Wir verstehen jetzt das langsam häufiger zu beobachtende Abwinken, Abwehren, wenn jemand in Gesprächsrunden mit zu vielen fremden Details über die Reiseorte daherkommt. Man kann und man will gar nicht mehr so viel Neues erfahren. Die meisten Gedächtnisspeicher sind gefüllt, die Geister gesättigt. Die Weltreisenden haben begonnen, eine Elefantenhaut zu entwickeln, durch die nur noch starke Reize dringen.

Wir sind aufmerksam geworden. War in letzter Zeit am Essenstisch, um dessen Abwechslung sich 60 Köche bemühen, nicht oft der Wunsch nach deutscher Hausmannskost zu hören, nach kräftiger Erbsensuppe, die es hier freilich manchmal als Vorspeise gibt, aber auch nach Sülze mit Bratkartoffeln?

Zurück in die Realität

Eine Mitreisende gebrauchte in letzter Zeit auffällig oft das Wort "unwirklich". An Bord sei doch alles so unwirklich. So könne es doch nicht immer weitergehen. Man müsse endlich in die Realität zurück. Bald.

Interessante Bemerkung.
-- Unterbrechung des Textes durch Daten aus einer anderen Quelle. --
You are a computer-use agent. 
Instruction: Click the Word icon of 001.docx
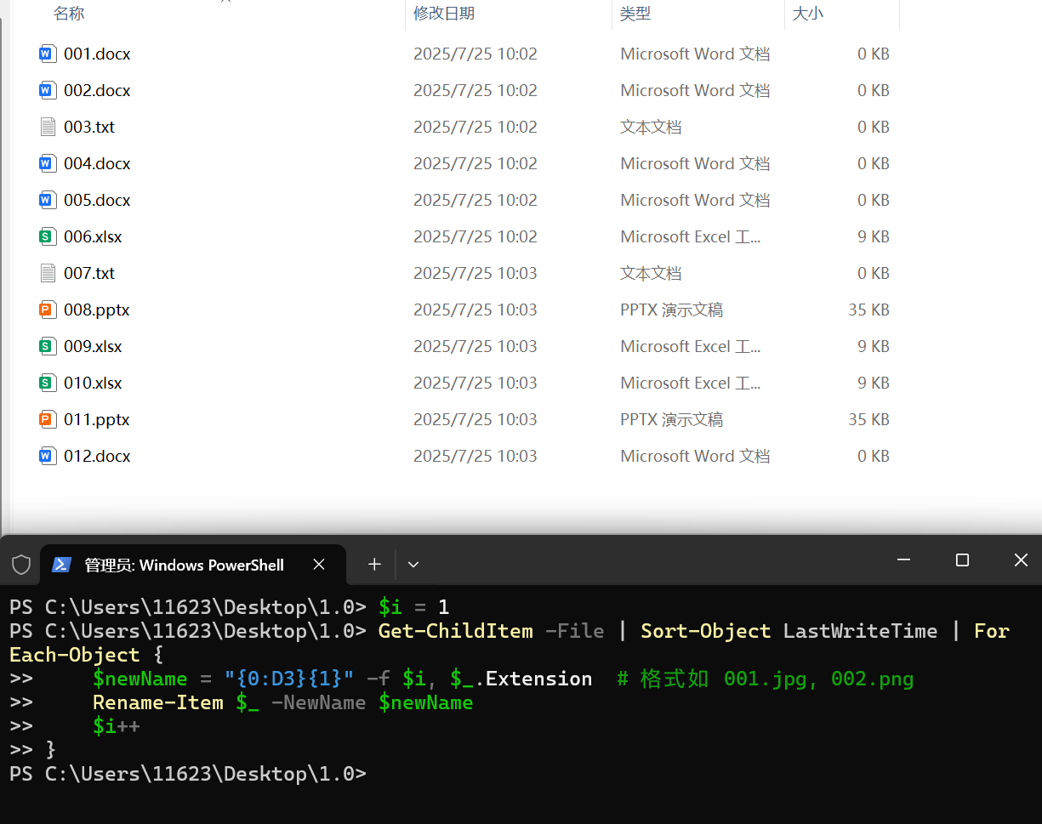47,54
Da ist man aufgebrochen vor 112 Tagen, um die vielfältige, vielstimmige Fremdheit der weiten Welt per Umrundung zu erkunden. 137 Tage insgesamt sind am Ende doch nicht zu viel zur Erreichung des großen Zwecks. Es gibt Reisekollegen, die mäkelten anfangs gern, weil nicht jedes Ziel, das sie in ihren Träumen vor sich gesehen hatten, erreicht werden konnte auf dem gewaltigen Trip.

Man hört sie nun nicht mehr mäkeln. Nur manchmal grummeln sie noch ein bisschen: vom Amazonas zum Beispiel, wo wir nicht waren, vom Panama-Kanal, durch den wir nicht gefahren sind. Und davon, dass China doch größer und anders ist als Taiwan, Shanghai oder Hongkong, wo wir uns kurz aufgehalten haben. Aber die Weltreise deswegen ändern, verlängern?

Zwei Typen von Reisenden

Es gibt, wenn wir uns einmal auf das unsichere Gelände der Mikrosoziologie vorwagen, offenbar mindestens zwei Grundtypen von Reisenden, die lange, ruhige Reisen mit der Geschwindigkeit von 30 Kilometern in der Stunde schätzen: solche, die viel Fremdes, Unbekanntes, ja auf den ersten Blick Befremdliches, Unverständliches sehen und erleben wollen.

Und die anderen - es scheint die Mehrheit zu sein -, die auch das Fremde suchen. Aber es soll nicht allzu fremd sein. Man muss etwas Vertrautes, der eigenen üblichen Alltagswelt Vergleichbares darin entdecken können. Sonst ist es auf Dauer nicht zu ertragen. Es macht einen sich selbst fremd. Dass gerade darin eine Chance liegen kann, ist offenbar schwer zu begreifen und zu ertragen.

Goethe, der durch und durch positiv gestimmte Goethe, ein großer Reisender, wie wir wissen, sagte einst zu Eckermann: "Der Mensch muss wieder ruiniert werden." Vielleicht hat er diese zerstörerische Erfahrungsmöglichkeit des Reisenden mitgemeint in diesem Satz. Reisen, ausführlich reisen, ist wohl eine Kunst. Wir alle üben weiter. Noch 25 Reisetage lang. Demnächst auf den Malediven. Der Koffer bleibt vorerst im Stauraum.